Tunisia currently has more than 500 people in intensive care, a level never seen before in the North African country.
On Sunday, a week of coronavirus restrictions began in Tunisia to allow hospitals to take a leave of absence in the fight to keep hospitals afloat amid the acute treatment of Conid-19 cases.
Prime Minister Hitchem Mechichi said on Friday that Tunisia was overcoming “the worst health crisis in its history” and that health facilities were at risk of collapsing.
Until next Sunday, mosques, markets and unnecessary shops must be closed, gatherings and family or cultural events have been banned and people have been banned from traveling between the regions.
The overnight curfew starts at 7pm (17:00 GMT) instead of 10pm and will remain in effect until 5am.
Schools have been closed since mid-April.
Shops on Tunisia’s central Habib Bourguiba Avenue and the Old City were closed on Sunday, AFP news agency reported.
But the video, shared on social media, showed almost normal activity in several parts of the country, including the country not wearing a mask and failing to respect social distance.
The Eid al-Fitr holiday tradition, marked at the end of Ramadan, is traditionally a time when Muslim families and friends come together.
This year, the holiday is expected to start from Thursday.
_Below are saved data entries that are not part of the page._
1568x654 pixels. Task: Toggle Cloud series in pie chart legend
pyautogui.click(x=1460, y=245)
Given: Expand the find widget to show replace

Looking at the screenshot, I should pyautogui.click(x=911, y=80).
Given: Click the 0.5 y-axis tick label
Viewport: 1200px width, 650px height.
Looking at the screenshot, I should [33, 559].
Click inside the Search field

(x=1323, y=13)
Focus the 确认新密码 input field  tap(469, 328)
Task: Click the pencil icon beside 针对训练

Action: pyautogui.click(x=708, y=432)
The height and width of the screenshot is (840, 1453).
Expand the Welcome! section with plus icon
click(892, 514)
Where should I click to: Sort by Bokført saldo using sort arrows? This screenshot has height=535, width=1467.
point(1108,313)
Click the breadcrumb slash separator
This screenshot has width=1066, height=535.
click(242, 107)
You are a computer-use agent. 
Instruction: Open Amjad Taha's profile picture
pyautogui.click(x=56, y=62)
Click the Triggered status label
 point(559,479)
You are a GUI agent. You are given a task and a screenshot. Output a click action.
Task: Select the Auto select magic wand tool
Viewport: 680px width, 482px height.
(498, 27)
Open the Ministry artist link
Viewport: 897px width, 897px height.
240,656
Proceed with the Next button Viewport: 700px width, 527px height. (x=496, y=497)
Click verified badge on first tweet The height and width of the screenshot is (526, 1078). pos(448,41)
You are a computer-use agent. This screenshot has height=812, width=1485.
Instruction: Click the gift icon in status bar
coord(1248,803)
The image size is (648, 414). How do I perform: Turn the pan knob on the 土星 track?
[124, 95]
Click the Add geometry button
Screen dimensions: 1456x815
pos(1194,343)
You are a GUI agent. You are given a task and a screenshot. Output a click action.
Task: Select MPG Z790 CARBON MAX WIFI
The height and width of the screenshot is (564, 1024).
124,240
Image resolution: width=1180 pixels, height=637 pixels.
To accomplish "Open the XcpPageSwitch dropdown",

More than 31,000,000 coronaviruses and 11,350 people have officially died in Tunisia, a country of 12 million countries.
An unprecedented level in the North African country now has more than five hundred people in intensive care.
The country has set up field hospitals to deal with the influx of patients.
It is also struggling to meet its oxygen needs, and European countries have appealed for help, even from neighboring Algeria, to fight its own health crisis.
A vaccination campaign began in mid-March, a month later than planned, at a slower pace than expected.
“The number of patients in the hospital has almost doubled in just one month,” said Amen-Allah Mesadi, a doctor with the country’s Covid-19 scientific task force.
He added that the use of oxygen had “multiplied by four or six”.
“The situation is extremely serious,” he said.